Bert had me smiling at breakfast. He has kept his sense of humour and makes me laugh. That is a saving grace as we make our journey through Alzheimer’s World.
My Bert can be a messy eater. You can tell where he sits at the dining table because of the many crumbs around the chair. The usual napkins are not doing a good job, so I take out some extra large dinner napkins and tell him that from now on we would use those. I place one on his legs tucking the ends into his belt. It completely covered his lap. Bert, giggling, looked down and said: “ I have a drop sheet.” We just roared with laughter.
Was Bert remembering the painting business he owned long before I met him? That reference, plucked from the recesses of his mind was so apt, we laughed together and started the day and the week off on a happy note.
At lunch Bert seemed to be waiting for something although everything was on the table. I said: “Is everything alright?” He answered: “Where is my drop sheet?” Another big laugh. I guess from now on a napkin will be a drop sheet.
In Alzheimer’s World the past is more real than the present. I know by dinnertime he may just spread the napkin on his lap and remember nothing about his paint business, drop sheets or our conversation. For now, I savour the moment.
…
There is a knock and I answer the door. The delivery I expected has arrived. I take the package and sign for it.
“Where is the ticket?” Bert asks.
“Er…umm which ticket?”
“You have to get the ticket. I have to bill the customer.” The penny drops. He is back to being CEO of his courier service.
“No, love, the man delivered to us. He takes the ticket back to his company.”
“Why did another company do the delivery?”
“Because that company does deliveries for the one sending me the package.” There is still a puzzled look but no more questions.
Two days later. “It is forty-five dollars.”
“ Um, forty-five dollars.”
“Yes, that is the charge for the delivery. You have to collect it”
“Oh, alright, I will collect it tomorrow. No problem. Would you like a cup of tea?”
“Oh, Yes. That would be good.”
“I want one too. Put on the kettle please.” He goes to the kitchen and I say: “You can deliver it to me too.”
“Ok, but you will have to pay me.” He glances back with a look that says clearly: “Gotcha.”
Bert sold his company in 1995.
….
Dinner is finished, dishes done and Bert is doing his last chore of the day – closing the shutters. The guest room is last as usual and he spends more time there than it takes to close those shutters. I know what he is doing. Soon, I hear a chuckle and out he comes.

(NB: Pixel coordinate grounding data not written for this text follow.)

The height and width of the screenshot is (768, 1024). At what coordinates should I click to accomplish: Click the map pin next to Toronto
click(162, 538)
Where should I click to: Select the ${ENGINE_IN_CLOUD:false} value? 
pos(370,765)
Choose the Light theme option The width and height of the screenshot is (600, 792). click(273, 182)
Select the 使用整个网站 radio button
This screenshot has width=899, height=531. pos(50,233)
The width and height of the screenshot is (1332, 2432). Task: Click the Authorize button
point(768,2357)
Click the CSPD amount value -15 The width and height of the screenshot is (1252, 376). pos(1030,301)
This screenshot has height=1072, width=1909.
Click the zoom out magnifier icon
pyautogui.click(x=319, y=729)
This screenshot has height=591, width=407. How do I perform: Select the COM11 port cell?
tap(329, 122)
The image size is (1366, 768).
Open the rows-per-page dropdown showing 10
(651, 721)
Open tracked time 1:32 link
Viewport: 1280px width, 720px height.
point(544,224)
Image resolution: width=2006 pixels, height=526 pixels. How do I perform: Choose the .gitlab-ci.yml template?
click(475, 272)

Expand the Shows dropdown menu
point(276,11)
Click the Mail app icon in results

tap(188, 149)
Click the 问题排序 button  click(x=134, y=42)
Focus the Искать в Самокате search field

“I just finished talking with Moeder (Mother). I told her I did the dishes and put them away. She said she hoped I washed them better than the mussels.” We laugh.
Bert ‘talks’ to his mother’s photograph every night. The mussels is a reference to the war years. He has told me he and his mother would wait two or three hours at dawn to get a pail of mussels.
Sometimes she tells him not to ‘fall off the sacks’ which is another war memory. He and his mother would go to farmers and ask to pick up any stalks of grain left on the field. After receiving permission it might take them the entire day to pick up a full sack of grain. On one particularly good day of garnering, Moeder tied two full sacks to the back of her bicycle and told Bert he would have to walk beside her as she could not take him as well. According to Bert, as she started to pedal slowly so he could keep up he took one flying leap and was atop the sacks of grain. Moeder was amazed, terrified and worried about him falling off all the way home. He would end with: “It was hot, I was tired. I was not going to walk home.”
The Meander: Bert demonstrates his love for me each morning he sits across from me and watches me eat my oatmeal. Bert does not eat anything that resembles ‘pap’ (porridge) or even cereal. Ask why and he will tell you: “That’s all I had during the war.” Not quite true but it is mussels, yes, porridge no.
There is a poignant exigency to hold on to Bert’s memories. How long will he remember? I have heard them hundreds of times. When he forgets, I will remember for him.